Whole Brands: When the Idea Fits the Experience

My colleague, Alice lives in New York and has an astonishing photography collection. She invited me to see it a while ago, and I was staggered at the breadth of the collection. But the piece that really knocked me out was the Piss Christ by Andres Serrano, one in a series of Serrano’s photographs where the icon is submerged in a vile of the artist’s blood and urine, hence the name Piss Christ. And yes, it’s the same photograph that gave Jessie Helms his national censorship platform and nearly zeroed out the National Endowment for the Arts.

For me, the piece was breathtaking. (Full disclosure: I am a practicing Roman Catholic highly suspectible to guilt and incense.) So by rights, I should have been violently offended by the image. Instead, I stood in Alice’s hallway where it hung and couldn’t tear myself away. She finally broke the spell by offering a cup of tea.

So what gives? Why can something that is so abhorrent in principal be so beautiful when we experience it?

Because the idea of something is not the same as something. When the idea of something is sympatico with the experience of it, the effect is magical. When they diverge it can result in several things. It can create a niche of fervor–a cult following the likes of which Malcom Gladwell describes. Or, it can leave people feeling confused and unfulfilled.
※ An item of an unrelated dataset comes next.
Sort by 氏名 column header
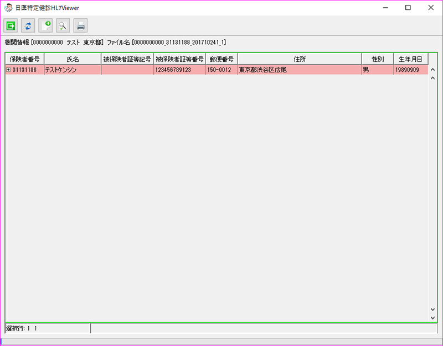The height and width of the screenshot is (346, 443). tap(73, 59)
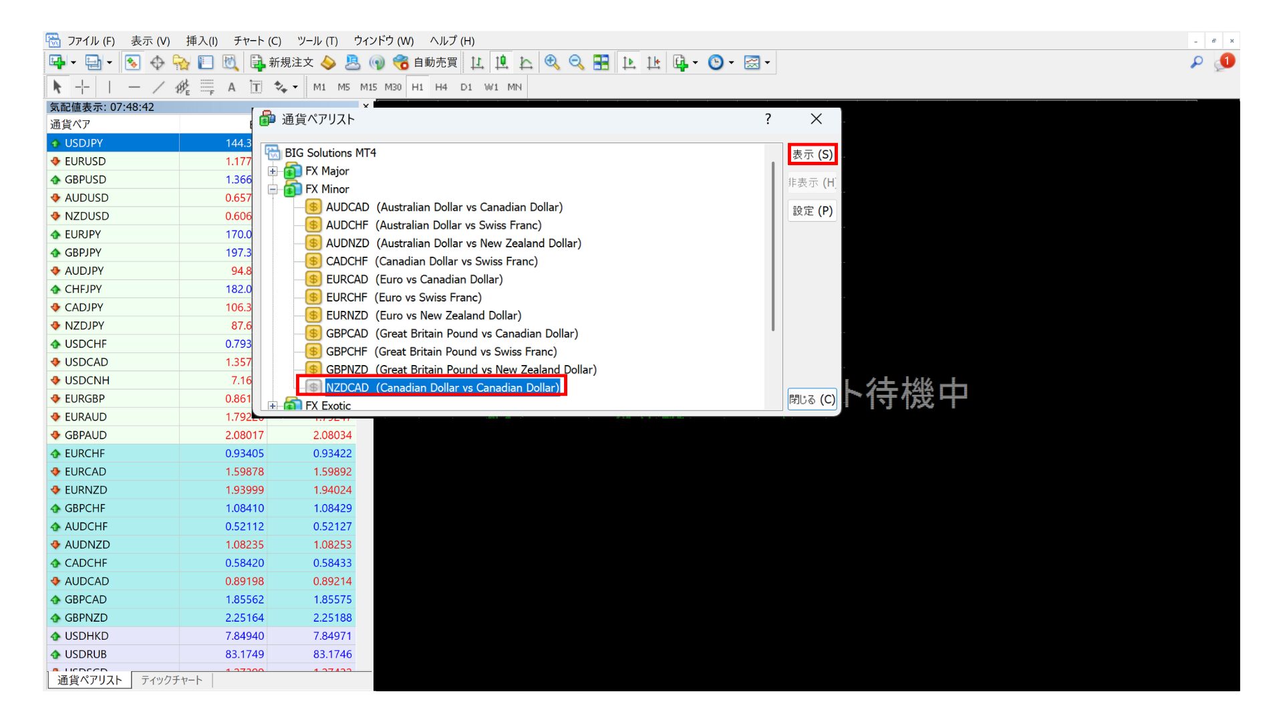The image size is (1283, 722).
Task: Select the crosshair cursor tool
Action: [x=82, y=87]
The accumulation of which leads to cynicism. In which case, the experience trumps the idea. Elizabeth Gilbert explains in her bestseller, Eat, Pray Love, that the renaissance was possible when the Italians had experienced the perverse corruption of the Emperors because when nothing could be trusted, people decided to trust what they could experience–beauty.

And so it goes for the RenGen, too. As a witness to the political circus currently on display, I can see that when the ideas and the experience people have are in harmony, namely that we live in a society where tri-racial people exist and thrive, where men and women share power–magic is possible. When the ideas rest on a definition of American life that feels contrary to people’s experiences–it’s a dud.

For anyone dreaming of what to create, sell, or promote next, paying attention to the chemistry between the ideas and the experience of the brand is one of the basics that can produce a masterpiece, which always speaks for itself.